Le motivazioni di un corteo contestato

A spiegare le ragioni di quella manifestazione, voluta nonostante la commemorazione delle vittime della Shoah, è stato Pierluigi Caria, portavoce dell’associazione A Foras, il quale ha sottolineato come l’impegno fosse proprio quello di onorare tutte le vittime, affinché gli orrori del passato non si ripetano. “Ad Auschwitz entrarono i carri armati dell’Armata Rossa per liberare le vittime dei nazisti. A Gaza non succede”, ha dichiarato Caria, ponendo un parallelo che le autorità hanno considerato inaccettabile in quel giorno specifico, e attribuendo alle nazioni occidentali, colpevoli di armare e finanziare Israele, una responsabilità diretta. Il divieto imposto dalla Questura è stato da lui definito “assurdo”, poiché, a suo dire, le forze dell’ordine sarebbero scese “nel merito delle nostre posizioni politiche”, trasformando una decisione di ordine pubblico in una censura di contenuto.

Il copione ripetuto: divieti e tensioni

Un copione simile si è riproposto a Roma, dove il questore Roberto Massucci ha vietato una analoga manifestazione che sarebbe dovuta svolgersi davanti alla sede nazionale del Partito Democratico, in piazza Sant’Andrea delle Fratte, confermando una linea di estrema cautela, se non di chiusura, verso iniziative pubbliche di tale natura nella data simbolica del 27 gennaio.
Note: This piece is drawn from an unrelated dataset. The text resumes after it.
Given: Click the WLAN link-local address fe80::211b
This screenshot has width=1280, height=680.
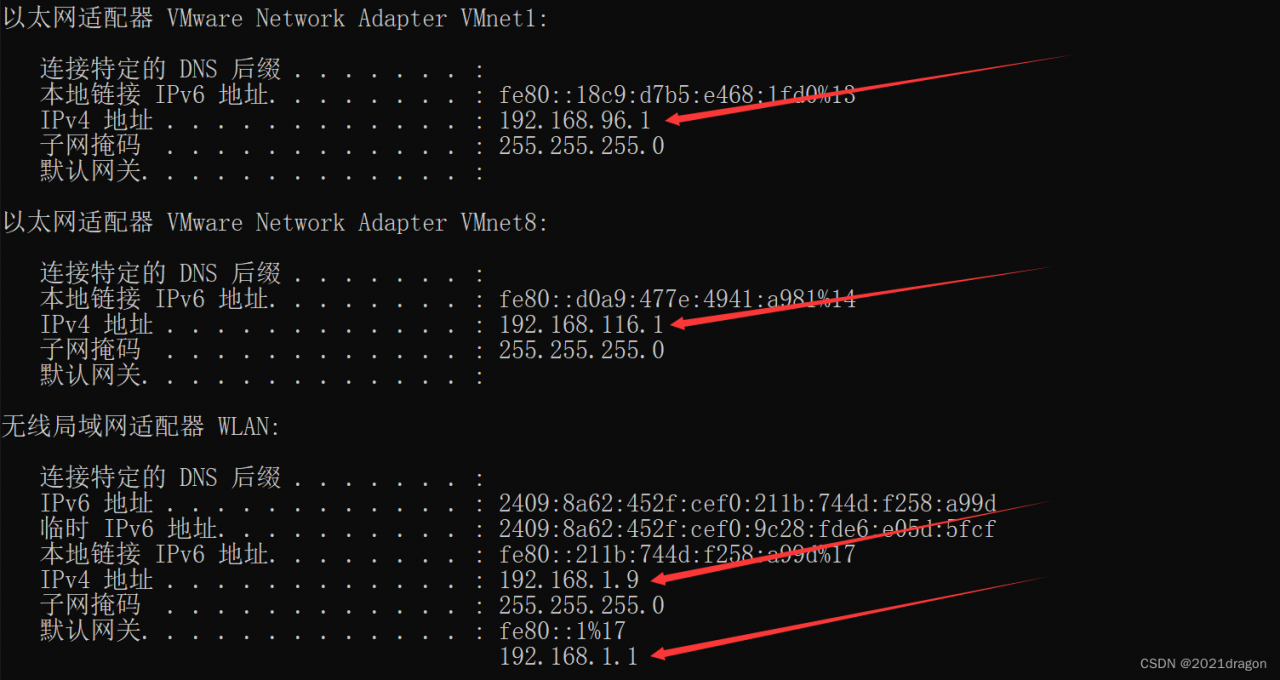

La decisione romana, come quella cagliaritana, ha spostato la protesta nella sfera del virtuale o della tensione latente, senza però azzerare del tutto episodi di contrapposizione diretta, come accaduto altrove. A Bologna, infatti, un gruppo di manifestanti con bandiere palestinesi ha cercato di disturbare la cerimonia ufficiale di deposizione della corona d’alloro, un atto che ha costretto il presidente della comunità ebraica locale, Daniele De Paz, a mantenersi a distanza, in un clima di profonda provocazione che ha offuscato il momento di raccoglimento.
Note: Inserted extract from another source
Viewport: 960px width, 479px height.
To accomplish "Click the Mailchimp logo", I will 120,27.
Una giornata divisa tra memoria e attualità

Gli eventi di questa Giornata della Memoria hanno quindi delineato un panorama nazionale fratturato, dove il ricordo storico della Shoah è diventato, per alcuni, il punto di partenza per una denuncia contro ciò che viene percepito come un nuovo sterminio, e per le istituzioni un valore assoluto da proteggere da ogni possibile strumentalizzazione o confusione. Le piazze blindate, i cortei vietati e gli scontri simbolici davanti ai monumenti raccontano di un Paese che fatica a trovare una sintesi, mentre il conflitto a Gaza continua a riverberare le sue onde emotive e politiche anche in Italia, mischiando piani storici diversi e accendendo polemiche che vanno ben oltre la semplice gestione dell’ordine pubblico, toccando nervi scoperti della coscienza collettiva.